Le Ghana vient de relancer officiellement le chantier ferroviaire Accra–Kumasi, un projet majeur destiné à moderniser la mobilité interne et dynamiser les échanges nationaux. Mais au-delà de ses ambitions internes, cette infrastructure ouvre une nouvelle phase stratégique pour l’intégration régionale en Afrique de l’Ouest. Pour le Togo, voisin direct et acteur logistique central de la sous-région, les implications sont nombreuses et déterminantes.
Le corridor Accra–Kumasi n’est pas un simple projet national. Il s’inscrit dans une vision plus large : relier le sud du Ghana au Burkina Faso, créant ainsi un axe ferroviaire qui traverserait une part essentielle du commerce ouest-africain. Dans ce schéma, le Togo apparaît naturellement « en ligne de mire ». Sa position géographique et le rôle croissant du port autonome de Lomé en font un partenaire potentiel, mais aussi un concurrent direct.

Depuis quelques années, le Togo a consolidé son image de hub logistique régional grâce aux performances du port de Lomé, devenu un passage incontournable pour les flux à destination du Sahel. Mais l’émergence d’un réseau ferroviaire performant côté ghanéen pourrait rebattre les cartes. Une liaison Accra–Kumasi–Ouagadougou, si elle est achevée, pourrait capter une part du trafic aujourd’hui orienté vers Lomé. Pour le Togo, l’enjeu est donc d’anticiper et d’adapter ses propres infrastructures pour rester au centre des corridors régionaux.

L’opportunité la plus stratégique pour Lomé réside dans une interconnexion ferroviaire avec le réseau ghanéen.
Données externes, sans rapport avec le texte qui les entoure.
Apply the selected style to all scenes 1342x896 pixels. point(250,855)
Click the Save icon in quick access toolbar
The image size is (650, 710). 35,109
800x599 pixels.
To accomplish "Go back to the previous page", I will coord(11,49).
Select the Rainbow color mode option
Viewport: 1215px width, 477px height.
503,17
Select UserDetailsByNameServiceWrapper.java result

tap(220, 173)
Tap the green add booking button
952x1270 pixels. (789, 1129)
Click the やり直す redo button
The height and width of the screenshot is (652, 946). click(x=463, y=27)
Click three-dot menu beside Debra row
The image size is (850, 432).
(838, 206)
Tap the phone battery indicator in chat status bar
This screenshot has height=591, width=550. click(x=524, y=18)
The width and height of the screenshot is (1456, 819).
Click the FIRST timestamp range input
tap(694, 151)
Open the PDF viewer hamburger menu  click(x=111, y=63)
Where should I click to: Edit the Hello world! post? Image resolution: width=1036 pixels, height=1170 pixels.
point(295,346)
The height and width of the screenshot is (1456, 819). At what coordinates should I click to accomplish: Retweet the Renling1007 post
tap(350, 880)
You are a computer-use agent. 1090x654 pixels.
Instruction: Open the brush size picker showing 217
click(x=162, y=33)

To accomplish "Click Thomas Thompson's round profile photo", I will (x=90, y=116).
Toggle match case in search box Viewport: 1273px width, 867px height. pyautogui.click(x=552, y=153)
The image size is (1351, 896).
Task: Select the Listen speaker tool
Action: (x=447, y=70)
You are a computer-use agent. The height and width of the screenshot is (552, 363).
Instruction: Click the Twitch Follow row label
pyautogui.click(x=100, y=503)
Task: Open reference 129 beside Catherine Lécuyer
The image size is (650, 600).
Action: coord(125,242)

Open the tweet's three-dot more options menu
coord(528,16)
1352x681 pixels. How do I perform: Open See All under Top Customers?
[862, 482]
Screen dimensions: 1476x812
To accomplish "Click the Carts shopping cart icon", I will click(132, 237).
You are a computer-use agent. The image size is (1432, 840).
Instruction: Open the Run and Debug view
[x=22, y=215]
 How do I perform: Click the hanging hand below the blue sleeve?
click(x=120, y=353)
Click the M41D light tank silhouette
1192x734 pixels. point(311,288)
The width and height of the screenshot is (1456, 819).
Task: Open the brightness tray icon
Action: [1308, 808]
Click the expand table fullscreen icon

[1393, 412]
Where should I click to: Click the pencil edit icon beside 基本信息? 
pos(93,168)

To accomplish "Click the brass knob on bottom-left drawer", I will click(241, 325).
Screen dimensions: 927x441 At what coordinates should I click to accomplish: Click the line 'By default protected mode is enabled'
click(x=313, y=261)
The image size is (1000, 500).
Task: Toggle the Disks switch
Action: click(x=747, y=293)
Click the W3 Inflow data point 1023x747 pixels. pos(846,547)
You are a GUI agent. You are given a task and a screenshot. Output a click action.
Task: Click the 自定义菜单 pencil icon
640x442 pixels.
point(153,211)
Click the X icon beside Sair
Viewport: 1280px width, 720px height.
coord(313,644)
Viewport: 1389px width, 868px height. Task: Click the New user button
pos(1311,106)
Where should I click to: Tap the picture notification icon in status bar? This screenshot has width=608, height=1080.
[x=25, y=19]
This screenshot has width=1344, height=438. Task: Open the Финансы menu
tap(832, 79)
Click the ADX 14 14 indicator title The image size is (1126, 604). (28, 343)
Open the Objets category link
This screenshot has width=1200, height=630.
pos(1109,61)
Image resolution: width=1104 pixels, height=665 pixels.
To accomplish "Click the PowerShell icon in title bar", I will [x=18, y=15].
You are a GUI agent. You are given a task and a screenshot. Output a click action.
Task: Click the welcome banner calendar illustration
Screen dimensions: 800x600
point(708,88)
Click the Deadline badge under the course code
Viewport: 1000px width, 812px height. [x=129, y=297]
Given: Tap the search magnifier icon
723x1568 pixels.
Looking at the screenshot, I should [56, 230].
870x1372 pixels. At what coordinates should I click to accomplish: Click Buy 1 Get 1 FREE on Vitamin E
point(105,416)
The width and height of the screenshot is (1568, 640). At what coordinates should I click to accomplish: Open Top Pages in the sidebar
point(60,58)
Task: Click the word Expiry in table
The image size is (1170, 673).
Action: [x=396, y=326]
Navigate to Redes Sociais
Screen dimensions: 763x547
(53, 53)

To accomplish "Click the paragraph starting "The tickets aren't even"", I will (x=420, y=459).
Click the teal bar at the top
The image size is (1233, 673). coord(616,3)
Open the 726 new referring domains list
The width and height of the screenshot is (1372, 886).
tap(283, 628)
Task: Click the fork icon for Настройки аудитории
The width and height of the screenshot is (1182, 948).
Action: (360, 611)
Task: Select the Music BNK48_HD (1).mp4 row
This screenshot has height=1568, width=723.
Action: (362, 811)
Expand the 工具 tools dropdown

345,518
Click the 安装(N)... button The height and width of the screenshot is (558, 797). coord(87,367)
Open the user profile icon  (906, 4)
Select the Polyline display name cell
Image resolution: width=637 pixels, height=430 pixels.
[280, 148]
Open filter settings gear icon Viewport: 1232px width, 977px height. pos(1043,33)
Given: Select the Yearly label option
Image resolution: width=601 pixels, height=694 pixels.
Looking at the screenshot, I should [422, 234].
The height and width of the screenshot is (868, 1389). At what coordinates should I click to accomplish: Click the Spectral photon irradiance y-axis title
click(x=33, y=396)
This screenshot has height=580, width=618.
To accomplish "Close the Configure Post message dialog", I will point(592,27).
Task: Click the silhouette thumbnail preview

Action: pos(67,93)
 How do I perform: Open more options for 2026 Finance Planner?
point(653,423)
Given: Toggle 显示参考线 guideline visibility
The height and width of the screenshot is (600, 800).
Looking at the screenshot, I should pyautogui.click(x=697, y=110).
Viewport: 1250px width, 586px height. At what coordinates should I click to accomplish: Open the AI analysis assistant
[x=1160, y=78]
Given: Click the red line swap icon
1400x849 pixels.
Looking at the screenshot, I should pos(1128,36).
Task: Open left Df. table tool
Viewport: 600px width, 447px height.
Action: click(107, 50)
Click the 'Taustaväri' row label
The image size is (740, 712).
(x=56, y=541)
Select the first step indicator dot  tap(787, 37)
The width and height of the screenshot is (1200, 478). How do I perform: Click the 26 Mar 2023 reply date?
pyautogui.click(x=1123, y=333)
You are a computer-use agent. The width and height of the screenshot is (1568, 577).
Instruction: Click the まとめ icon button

Une telle liaison renforcerait la fluidité commerciale entre les deux pays et consoliderait leur complémentarité logistique. Le Ghana dispose d’un marché intérieur important et d’un vaste réseau à moderniser ; le Togo, lui, offre un port de classe mondiale. Ensemble, les deux États pourraient créer un corridor intégré capable de rivaliser avec les routes traditionnelles du Nigéria ou de la Côte d’Ivoire.
Mais cette vision suppose que le Togo accélère ses propres chantiers. Son réseau ferroviaire, aujourd’hui en grande partie vétuste, nécessite une modernisation profonde. Une connexion vers le Burkina Faso est depuis longtemps envisagée mais peine à se concrétiser. L’essor du rail ghanéen pourrait servir de catalyseur politique et économique, incitant Lomé à relancer plus activement ses projets.
Sur le plan économique, les États enclavés comme le Burkina Faso et le Mali suivront de près ces évolutions. Ils choisissent leurs corridors en fonction du coût, de la rapidité et de la sécurité. Si le Ghana offre bientôt une alternative ferroviaire plus efficace, le Togo devra renforcer la compétitivité du port de Lomé et poursuivre sa digitalisation pour préserver son attractivité.

Au-delà des enjeux économiques et logistiques, la perspective d’une interconnexion ferroviaire entre le Ghana et le Togo pose aussi une question cruciale de sécurité routière. L’Axe Lomé–Cinkassé reste l’un des corridors les plus accidentogènes du pays, saturé de vieux poids lourds, de camions surchargés et de convois transportant des marchandises hors gabarit. Ces véhicules, souvent vétustes, multiplient les risques d’accidents graves. Le drame survenu hier dans la région des Savanes l’a une nouvelle fois rappelé : un accident meurtrier impliquant l’un de ces gros camions a mobilisé les secours et conduit le Gouverneur à publier un communiqué appelant à davantage de vigilance, au respect des charges autorisées et à un renforcement des contrôles. Dans ce contexte, l’arrivée d’une ligne ferroviaire capable de transporter des conteneurs et des colis lourds apparaît comme une solution structurante pour désengorger la route, réduire les collisions et sauver des vies. Le rail, en absorbant une partie du trafic des poids lourds, pourrait transformer durablement la sécurité du corridor, tout en apportant un soulagement aux populations riveraines souvent exposées aux risques.
Cette nouvelle dynamique régionale n’est toutefois pas synonyme de compétition frontale. Elle peut au contraire ouvrir une ère de coopération renforcée. Une articulation intelligente entre le rail ghanéen et les infrastructures togolaises permettrait à toute la région de gagner en fluidité et en productivité, au bénéfice des économies et des populations.

Avec la relance du rail au Ghana, l’Afrique de l’Ouest entre dans une phase nouvelle, où les infrastructures structurantes redeviennent des instruments de puissance et de coopération. Pour le Togo, l’heure est aux choix stratégiques et à l’action, afin de rester un acteur central dans le jeu régional qui se redessine.